Friday, January 24, 2014

Monitoring VMware View, Desktop Pool Availability

VMware View is difficult to monitor. Basic things, such as the View Connection server/broker, are easy: the service is either up or down, running out of memory or not.  Availability of desktop pools are a different matter and VMware View has no native alarm or health check features built in to help the View administrator monitor availability.


I was tasked with developing a health check to monitor our VMware View floating, non-persistent, linked clone desktop pools. We had a couple of instances where either provisioning was turned off (human error) or the pool's Max Number of Desktops was set too low.


An avid redditor, I turned to r/vmware first. See my thread here and the many helpful comments.  Some folks said buy vCOPS for View but that's not an option.  A nice redditor named BlowDuck gave me the initial start on a health check.  Their health check was good but I found a couple ways to improve it.

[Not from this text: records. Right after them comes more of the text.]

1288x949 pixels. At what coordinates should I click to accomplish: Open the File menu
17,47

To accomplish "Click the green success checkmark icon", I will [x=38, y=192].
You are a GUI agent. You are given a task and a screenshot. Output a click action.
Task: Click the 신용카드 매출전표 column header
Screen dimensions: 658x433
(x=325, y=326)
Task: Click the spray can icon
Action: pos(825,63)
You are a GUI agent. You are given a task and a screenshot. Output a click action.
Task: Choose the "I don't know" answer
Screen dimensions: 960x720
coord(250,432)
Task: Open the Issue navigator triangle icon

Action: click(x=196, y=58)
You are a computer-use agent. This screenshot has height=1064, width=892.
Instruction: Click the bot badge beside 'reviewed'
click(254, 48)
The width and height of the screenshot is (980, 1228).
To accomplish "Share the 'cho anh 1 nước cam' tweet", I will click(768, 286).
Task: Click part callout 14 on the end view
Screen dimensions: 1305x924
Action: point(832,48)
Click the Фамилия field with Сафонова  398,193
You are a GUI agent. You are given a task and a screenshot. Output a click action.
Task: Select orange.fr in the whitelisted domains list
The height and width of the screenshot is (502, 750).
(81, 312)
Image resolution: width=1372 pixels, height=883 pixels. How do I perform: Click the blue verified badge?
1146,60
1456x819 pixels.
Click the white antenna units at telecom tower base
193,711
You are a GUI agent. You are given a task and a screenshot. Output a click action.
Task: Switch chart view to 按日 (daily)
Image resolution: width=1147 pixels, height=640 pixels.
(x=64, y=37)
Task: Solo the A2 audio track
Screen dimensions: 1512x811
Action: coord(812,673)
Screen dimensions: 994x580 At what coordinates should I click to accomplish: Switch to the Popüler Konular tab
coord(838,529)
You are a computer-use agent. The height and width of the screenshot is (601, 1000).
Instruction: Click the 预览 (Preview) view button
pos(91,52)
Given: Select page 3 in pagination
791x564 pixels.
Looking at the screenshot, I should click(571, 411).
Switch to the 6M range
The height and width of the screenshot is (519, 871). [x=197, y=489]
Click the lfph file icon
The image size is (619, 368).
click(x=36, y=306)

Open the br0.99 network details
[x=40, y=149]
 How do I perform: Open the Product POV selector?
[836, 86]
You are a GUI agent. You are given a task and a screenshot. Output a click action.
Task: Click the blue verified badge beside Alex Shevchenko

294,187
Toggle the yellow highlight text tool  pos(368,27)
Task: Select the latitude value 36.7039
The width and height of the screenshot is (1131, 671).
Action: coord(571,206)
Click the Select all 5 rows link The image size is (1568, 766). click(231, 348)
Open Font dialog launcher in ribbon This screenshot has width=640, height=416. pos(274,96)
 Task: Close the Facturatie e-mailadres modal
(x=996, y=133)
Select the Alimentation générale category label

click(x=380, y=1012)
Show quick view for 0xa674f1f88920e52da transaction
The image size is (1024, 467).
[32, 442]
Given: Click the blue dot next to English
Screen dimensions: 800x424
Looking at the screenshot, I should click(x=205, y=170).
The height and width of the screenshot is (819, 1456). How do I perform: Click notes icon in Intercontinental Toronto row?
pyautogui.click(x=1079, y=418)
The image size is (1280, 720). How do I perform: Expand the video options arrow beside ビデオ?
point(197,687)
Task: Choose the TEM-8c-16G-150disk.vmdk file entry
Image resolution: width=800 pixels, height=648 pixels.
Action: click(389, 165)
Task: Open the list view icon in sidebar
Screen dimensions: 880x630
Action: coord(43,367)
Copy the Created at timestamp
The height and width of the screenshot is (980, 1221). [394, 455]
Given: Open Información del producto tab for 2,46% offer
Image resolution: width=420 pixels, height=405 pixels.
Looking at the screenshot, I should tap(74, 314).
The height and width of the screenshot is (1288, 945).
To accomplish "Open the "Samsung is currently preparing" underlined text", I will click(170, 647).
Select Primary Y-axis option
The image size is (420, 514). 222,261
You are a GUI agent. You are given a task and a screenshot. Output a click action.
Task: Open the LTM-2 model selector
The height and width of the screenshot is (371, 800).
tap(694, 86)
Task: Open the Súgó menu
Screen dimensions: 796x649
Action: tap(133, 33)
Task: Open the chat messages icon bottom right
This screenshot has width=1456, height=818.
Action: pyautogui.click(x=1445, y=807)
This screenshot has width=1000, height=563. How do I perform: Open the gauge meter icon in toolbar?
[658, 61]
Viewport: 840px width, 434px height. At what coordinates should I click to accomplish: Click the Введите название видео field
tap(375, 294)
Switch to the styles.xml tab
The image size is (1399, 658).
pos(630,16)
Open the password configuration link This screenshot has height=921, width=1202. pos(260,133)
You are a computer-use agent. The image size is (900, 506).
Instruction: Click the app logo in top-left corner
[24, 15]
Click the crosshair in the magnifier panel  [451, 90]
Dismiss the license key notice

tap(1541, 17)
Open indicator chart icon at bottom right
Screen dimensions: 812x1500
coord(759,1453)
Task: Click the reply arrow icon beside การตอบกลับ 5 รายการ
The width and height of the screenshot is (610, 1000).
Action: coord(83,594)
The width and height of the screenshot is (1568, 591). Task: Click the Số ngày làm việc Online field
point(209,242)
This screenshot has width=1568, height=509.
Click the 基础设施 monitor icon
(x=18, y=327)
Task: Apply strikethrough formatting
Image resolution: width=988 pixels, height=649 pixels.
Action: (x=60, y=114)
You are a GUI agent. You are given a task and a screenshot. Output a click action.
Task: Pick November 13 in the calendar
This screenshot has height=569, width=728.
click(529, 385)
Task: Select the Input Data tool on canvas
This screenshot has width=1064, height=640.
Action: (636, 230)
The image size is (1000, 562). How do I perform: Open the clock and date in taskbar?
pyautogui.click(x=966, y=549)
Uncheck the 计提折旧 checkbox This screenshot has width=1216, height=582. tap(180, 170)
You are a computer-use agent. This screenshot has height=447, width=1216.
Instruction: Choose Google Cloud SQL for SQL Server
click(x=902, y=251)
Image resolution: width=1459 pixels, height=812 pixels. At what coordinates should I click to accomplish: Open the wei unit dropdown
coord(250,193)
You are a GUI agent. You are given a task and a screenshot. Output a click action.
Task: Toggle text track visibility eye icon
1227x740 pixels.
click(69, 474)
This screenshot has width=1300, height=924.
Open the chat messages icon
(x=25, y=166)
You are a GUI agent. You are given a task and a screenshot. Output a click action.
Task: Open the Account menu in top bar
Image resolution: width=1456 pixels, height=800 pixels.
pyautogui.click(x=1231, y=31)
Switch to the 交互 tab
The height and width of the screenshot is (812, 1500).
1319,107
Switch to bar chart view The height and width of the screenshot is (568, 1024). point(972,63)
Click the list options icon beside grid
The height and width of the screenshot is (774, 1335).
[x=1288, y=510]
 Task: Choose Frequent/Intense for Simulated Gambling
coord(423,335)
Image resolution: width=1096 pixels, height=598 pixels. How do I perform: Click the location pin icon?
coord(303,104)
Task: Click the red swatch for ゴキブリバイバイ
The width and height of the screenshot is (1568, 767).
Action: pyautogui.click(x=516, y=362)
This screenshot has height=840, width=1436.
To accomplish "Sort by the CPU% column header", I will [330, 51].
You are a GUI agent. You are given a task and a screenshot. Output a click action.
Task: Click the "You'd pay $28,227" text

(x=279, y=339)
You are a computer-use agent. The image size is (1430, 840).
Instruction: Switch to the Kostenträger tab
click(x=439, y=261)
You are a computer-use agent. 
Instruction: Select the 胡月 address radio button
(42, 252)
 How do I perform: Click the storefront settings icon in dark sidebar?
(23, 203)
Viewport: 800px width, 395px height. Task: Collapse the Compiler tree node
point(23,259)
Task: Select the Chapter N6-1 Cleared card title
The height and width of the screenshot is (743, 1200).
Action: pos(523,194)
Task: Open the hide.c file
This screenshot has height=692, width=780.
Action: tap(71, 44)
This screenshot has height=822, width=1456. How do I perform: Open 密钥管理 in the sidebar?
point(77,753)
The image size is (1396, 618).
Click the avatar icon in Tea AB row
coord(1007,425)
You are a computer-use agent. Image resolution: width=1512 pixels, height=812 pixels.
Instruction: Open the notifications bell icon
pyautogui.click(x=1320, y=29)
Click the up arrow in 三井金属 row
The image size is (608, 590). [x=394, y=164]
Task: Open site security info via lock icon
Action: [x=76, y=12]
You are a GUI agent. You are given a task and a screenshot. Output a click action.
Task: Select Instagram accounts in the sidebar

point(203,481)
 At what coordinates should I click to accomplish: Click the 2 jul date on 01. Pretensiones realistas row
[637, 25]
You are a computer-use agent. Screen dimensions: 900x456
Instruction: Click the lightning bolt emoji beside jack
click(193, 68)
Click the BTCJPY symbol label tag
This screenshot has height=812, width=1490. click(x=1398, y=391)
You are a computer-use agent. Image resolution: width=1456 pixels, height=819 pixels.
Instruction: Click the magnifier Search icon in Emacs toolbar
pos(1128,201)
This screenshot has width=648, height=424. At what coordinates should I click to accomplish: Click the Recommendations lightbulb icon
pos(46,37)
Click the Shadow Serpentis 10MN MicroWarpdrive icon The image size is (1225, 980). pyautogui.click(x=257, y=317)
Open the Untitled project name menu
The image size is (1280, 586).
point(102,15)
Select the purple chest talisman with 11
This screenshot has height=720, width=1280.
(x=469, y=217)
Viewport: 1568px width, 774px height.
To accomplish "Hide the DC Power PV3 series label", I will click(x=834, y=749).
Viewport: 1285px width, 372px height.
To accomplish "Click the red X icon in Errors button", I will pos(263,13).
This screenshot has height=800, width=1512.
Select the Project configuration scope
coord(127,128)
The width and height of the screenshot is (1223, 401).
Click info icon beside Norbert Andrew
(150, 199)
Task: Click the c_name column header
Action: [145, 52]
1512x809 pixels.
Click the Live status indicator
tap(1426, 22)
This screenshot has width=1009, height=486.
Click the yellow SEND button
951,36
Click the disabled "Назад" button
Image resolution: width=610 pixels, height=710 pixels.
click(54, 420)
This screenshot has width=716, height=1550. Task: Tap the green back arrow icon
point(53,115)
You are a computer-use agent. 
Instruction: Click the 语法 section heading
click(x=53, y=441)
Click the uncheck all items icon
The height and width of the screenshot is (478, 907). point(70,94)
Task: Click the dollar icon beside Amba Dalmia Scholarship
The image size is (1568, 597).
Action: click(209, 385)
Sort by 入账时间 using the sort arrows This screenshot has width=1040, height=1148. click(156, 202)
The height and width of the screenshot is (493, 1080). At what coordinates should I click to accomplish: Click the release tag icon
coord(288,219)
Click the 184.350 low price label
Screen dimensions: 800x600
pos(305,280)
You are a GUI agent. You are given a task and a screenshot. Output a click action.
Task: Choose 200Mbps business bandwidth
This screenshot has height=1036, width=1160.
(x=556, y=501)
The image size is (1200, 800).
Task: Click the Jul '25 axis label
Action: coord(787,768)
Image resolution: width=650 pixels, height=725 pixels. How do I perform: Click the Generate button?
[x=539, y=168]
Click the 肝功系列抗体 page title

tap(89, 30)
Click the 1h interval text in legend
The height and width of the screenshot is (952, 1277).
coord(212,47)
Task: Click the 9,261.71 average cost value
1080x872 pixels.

I whiteboarded the following matrix while thinking about their health check and what I was monitoring:
Availability
Remote Sessions
Desktops Available
Max Number of Desktops
Remote Sessions
X
Composer/Storage/vCenter needs to keep up with demand as more users log in.
Pool needs to be configured to support maximum number of sessions.
Desktops Available
X
X
Number of Desktops Available desktops will approach the Maximum Desktops Configured as more users are entitled to the pool. Early warning detection before the number of Remote Sessions reaches the Maximum Desktops Configured.
Max Number of Desktops
X
X
X


I decided to change their monitoring script after seeing the intersection of the variables involved and what they represented.


First, BlowDuck's original monitoring script called for monitoring pool by looking at the number of remote sessions and checking if it was within X of the pool's Max Number of Desktops.  This is a static way to monitor the pool. The health check would need to be rewritten based on the number of users or size of the pool.

Second, Max Number of Desktops is not a representation of the actual number of running and available desktops, only what could be potentially available. What if a provisioning error or the environment's capacity prevented the pool from reaching Max Number of Desktops to service an increasing number of remote sessions?

My script addresses those issues by using the number of remote sessions and the number of desktops for a pool.  It calculates what percentage of desktops within the pool are currently utilized.  The script is passed WarningLevel and CriticalLevel arguments as percentages which tell it when to alarm, i.e. alarm at 75% utilization.


A couple notes on using number of remote sessions and desktops: 1) it's slow, 2) it isn't a true representation of what is available.

First, there is no extension data in View PowerCLI to make the counts readily available so the script uses the object count method.  This makes the script slow, really slow. It will take almost 3 minutes to count a pool of 150 desktops and sessions.  The script is slow I had to modify our Nagios configuration in several places, increasing the timeout values, to allow the script to run.

Second, the script doesn't really count available desktops. It counts the number of desktops in a pool. The state of those desktops is unknown to the script. They could be Available, Agent Unreachable, Deleting, Deleting(missing), Customizing or any other state.

You can find the script on GitHub at https://github.com/mmarseglia/view-tools/blob/master/desktopsAvailable.ps1.